これまでに次の対象について3Dモデルの作成を予察的に行ってきました。

・手書き等高線→地形3Dモデル

・貝層断面図→貝層基底面地形3Dモデル、貝層3Dモデル

・屋内炉→屋内炉3Dモデル

・天井部遺存炉穴→天井部遺存炉穴3Dモデル

これらの3DモデルはBlenderにより作成しています。3Dモデル作成でキーとなる機能は次の通りです。

・Bsurfaces機能

・ブーリアン機能(差分、結合)

Bsurfaces機能は線分(等高線や断面線等)の間に面(曲面)を合理的に生成する機能であり、実測図3Dモデル化の基本となると考えています。

これからも8月一杯は遺構・遺物について実測図から予察的3Dモデルを作成して、実測図3Dモデル化技術の実用化にむけて活動することにします。

この記事からは大膳野南貝塚1号屋外漆喰炉の3Dモデル作成に取組み、その様子を順次情報発信することにします。

この記事では屋外漆喰炉3Dモデルの作業イメージを検討しメモします。

1 大膳野南貝塚1号屋外漆喰炉の様子


1号屋外漆喰炉の様子


1号屋外漆喰炉の理解

1号屋外漆喰炉の時期は堀之内1式期です。

なお、この屋外漆喰炉から大型のアワビ加工品が出土しています。
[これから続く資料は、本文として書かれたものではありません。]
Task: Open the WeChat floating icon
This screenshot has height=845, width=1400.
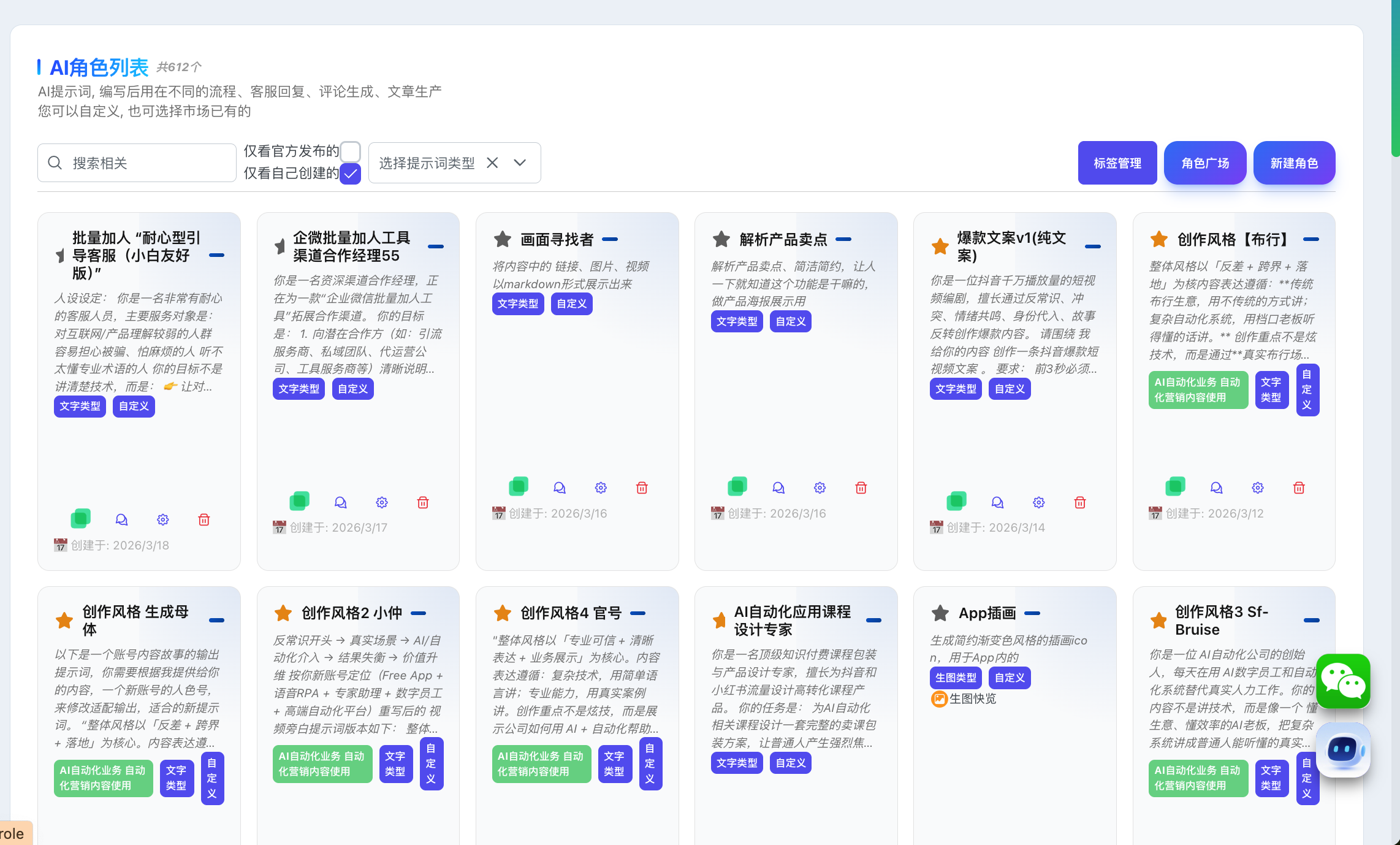Action: [1343, 681]
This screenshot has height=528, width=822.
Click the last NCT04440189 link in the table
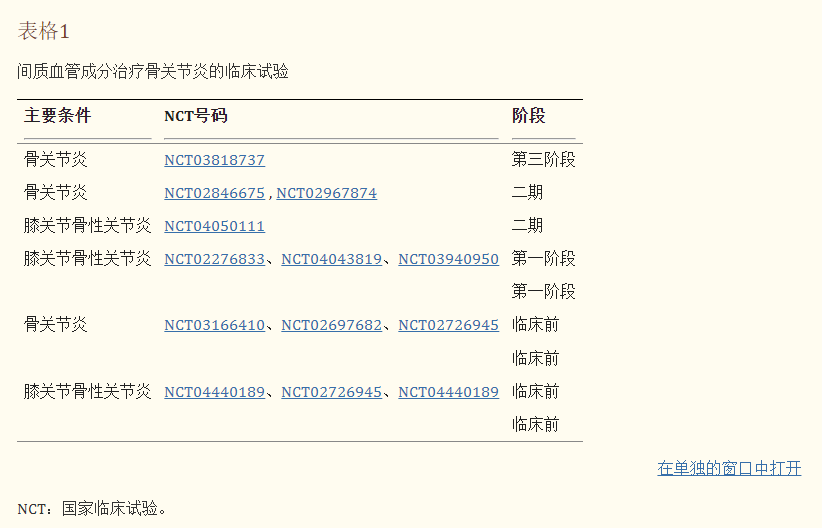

発掘調査報告書では貝刃と書かれていますが、最近では再観察の結果マジカルな祭具であったと説明されています(千葉市埋蔵文化財調査センター)。


参考 アワビ加工品(千葉市埋蔵文化財調査センター「千葉市出土考古資料優品展」展示)

2 3Dモデル化作業イメージ

2-1 作成する3Dモデルのイメージ

次のオブジェクトから構成される3Dモデルを作成します。

・漆喰炉基底地形3Dモデル

・炉体3Dモデル

・漆喰炉造成当初の燃焼面形状3Dモデル

・漆喰堆積層3Dモデル

・埋甕3Dモデル(6)

・アワビ3Dモデル(展示物3Dモデル作成済)


3Dモデルの構成オブジェクト

2-2 作業ステップ

1 漆喰炉基底地形3Dモデル

平面図、断面図から基底地形の想定等高線作成→Bsurfaces機能により3Dモデル作成

2 漆喰炉上面形状3Dモデル

平面図、断面図から漆喰炉上面形状の想定等高線作成→Bsurfacesにより3Dモデル作成

3 漆喰炉全体形状3Dモデル

1と2をブーリアン結合して漆喰炉全体形状3Dモデル作成。

4 漆喰炉造成当初の燃焼面形状3Dモデル作成

漆喰炉造成当初の燃焼面形状の想定等高線作成→Bsurfacesにより3Dモデル作成

5 漆喰堆積層3Dモデル

3から4(下位層)をブーリアン差分して作成

6 炉体3Dモデル

3から4(上位層)をブーリアン差分して作成

7 埋甕3Dモデル

平面図、断面図からBsurfacesにより3Dモデル作成(6点)

8 アワビ3Dモデル

展示物3Dモデルの簡略化モデル作成

9 各モデルの分布・関係が判別可能な集成モデル作成

1、6、4、5、7、8の集成モデル作成

2-4 感想

実際に作業して、思い通りの3Dモデルが予定調和的にできるかどうかは不明です。しかし、拙速を避けてじっくり取り組み、ある程度満足感を得られる成果を得たいと思います。